I have always been a big proponent of living a mortality-conscious life. This is why I wrote my doctoral dissertation on the topic of death awareness. I am of the view that a strong sense of death awareness plays a significant role in inspiring people to live more fully, presently, and authentically. Death shouldn’t be considered as a source of dread but a vehicle that transports the individual from a superficial way of living to one that is authentic. According to existential philosophers, a healthy dose of death awareness is believed to awaken people to living a life in harmony with their values and enable them to make the most of their finite time.

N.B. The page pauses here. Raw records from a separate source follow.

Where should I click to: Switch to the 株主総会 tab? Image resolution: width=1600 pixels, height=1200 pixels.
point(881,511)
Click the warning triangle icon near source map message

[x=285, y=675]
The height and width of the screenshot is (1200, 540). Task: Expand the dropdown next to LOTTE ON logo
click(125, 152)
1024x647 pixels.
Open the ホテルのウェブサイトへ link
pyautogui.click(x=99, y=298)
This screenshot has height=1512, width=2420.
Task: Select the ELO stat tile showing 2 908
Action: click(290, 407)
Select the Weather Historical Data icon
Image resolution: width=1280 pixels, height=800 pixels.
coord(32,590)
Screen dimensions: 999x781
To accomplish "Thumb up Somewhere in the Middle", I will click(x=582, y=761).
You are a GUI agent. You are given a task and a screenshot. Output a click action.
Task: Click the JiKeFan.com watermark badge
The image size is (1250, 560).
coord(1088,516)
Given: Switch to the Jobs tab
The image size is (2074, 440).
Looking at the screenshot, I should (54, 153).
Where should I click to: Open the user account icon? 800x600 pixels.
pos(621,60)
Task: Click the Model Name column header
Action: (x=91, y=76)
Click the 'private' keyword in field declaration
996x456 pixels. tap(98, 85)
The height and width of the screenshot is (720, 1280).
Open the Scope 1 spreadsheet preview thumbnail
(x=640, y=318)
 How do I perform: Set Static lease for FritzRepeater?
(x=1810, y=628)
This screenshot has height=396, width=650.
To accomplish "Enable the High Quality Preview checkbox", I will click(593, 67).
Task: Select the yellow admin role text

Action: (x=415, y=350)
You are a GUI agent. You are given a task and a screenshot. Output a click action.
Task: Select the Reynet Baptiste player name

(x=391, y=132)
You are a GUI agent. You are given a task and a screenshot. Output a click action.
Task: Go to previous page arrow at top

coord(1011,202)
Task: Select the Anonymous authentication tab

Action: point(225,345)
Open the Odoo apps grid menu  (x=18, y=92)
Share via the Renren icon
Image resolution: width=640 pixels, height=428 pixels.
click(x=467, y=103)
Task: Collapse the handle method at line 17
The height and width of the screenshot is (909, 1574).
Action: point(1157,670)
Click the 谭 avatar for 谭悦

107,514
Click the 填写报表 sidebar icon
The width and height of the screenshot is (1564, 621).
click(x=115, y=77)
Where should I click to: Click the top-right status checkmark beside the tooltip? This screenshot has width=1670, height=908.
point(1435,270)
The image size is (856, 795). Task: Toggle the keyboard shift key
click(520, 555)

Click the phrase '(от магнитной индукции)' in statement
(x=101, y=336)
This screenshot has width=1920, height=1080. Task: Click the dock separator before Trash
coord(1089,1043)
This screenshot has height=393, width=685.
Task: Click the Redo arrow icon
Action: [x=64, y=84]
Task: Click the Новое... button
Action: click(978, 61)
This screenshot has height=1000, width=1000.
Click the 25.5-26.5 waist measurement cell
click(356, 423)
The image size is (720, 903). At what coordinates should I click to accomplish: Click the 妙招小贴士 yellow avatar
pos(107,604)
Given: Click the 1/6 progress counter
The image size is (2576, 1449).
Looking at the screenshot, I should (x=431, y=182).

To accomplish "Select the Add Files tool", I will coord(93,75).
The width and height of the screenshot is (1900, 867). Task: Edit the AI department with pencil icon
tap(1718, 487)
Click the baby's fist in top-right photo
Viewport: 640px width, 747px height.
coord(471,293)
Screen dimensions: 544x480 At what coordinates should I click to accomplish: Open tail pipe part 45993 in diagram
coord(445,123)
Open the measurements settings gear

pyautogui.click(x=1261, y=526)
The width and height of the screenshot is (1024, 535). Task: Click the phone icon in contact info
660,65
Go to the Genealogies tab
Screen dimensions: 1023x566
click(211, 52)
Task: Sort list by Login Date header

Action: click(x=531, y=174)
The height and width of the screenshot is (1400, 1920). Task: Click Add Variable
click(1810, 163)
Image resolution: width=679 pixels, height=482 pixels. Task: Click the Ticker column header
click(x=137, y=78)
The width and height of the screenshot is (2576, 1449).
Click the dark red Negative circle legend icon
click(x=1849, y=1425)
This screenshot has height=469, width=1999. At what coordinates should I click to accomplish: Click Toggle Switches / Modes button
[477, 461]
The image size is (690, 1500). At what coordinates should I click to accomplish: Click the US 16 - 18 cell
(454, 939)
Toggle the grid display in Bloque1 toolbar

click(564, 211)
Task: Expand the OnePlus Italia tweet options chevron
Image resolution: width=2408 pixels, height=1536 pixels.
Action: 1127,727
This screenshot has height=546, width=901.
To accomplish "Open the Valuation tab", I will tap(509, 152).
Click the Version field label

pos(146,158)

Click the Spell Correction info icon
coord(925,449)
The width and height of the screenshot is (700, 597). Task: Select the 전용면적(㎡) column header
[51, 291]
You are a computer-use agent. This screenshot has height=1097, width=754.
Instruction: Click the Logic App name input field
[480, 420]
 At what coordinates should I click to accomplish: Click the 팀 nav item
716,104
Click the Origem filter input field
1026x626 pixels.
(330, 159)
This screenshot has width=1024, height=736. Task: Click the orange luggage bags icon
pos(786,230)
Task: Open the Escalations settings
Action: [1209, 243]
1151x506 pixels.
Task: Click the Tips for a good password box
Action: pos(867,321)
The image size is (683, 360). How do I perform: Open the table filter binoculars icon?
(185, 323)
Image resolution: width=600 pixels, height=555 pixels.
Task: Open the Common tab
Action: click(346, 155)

Mortality is one of the irremediable burdens of being. No individual ever had a say on the matter of being born and dying. The arbitrariness of this human existence is encapsulated by the German philosopher Heidegger as “thrown-ness.” Thrown into a world that is fraught with pain, suffering and ultimately death, at a specific place and time to a specific set of parents without the individual ever being consulted about any of the conditions whatsoever seems unjustifiable. It seems the manner in which people have been trying to justify the cruelty of this thrown-ness is by aiming toward what is good and worthy.
It was almost as if he knew the ephemerality of his time on earth, but my uncle was committed to spending quality time with his family especially in the last five or six years of his life. If the family went out for a coffee or dinner, it was almost always his idea. Long before the darkness dawned and before no one could possibly predict the agony that lies ahead, Brioche posted a 30-second video of Buhe celebration with the family. That was in 2020 and his cancer diagnosis interrupted his life shortly after that. Little did we know that that was going to be his last post. This week my sister and I went back and looked at that video along with the family pictures he shared with us on Viber. This is what saddens me the most though – the preciousness of ordinary and even “boring” moments like that are almost always deeply cherished from hindsight.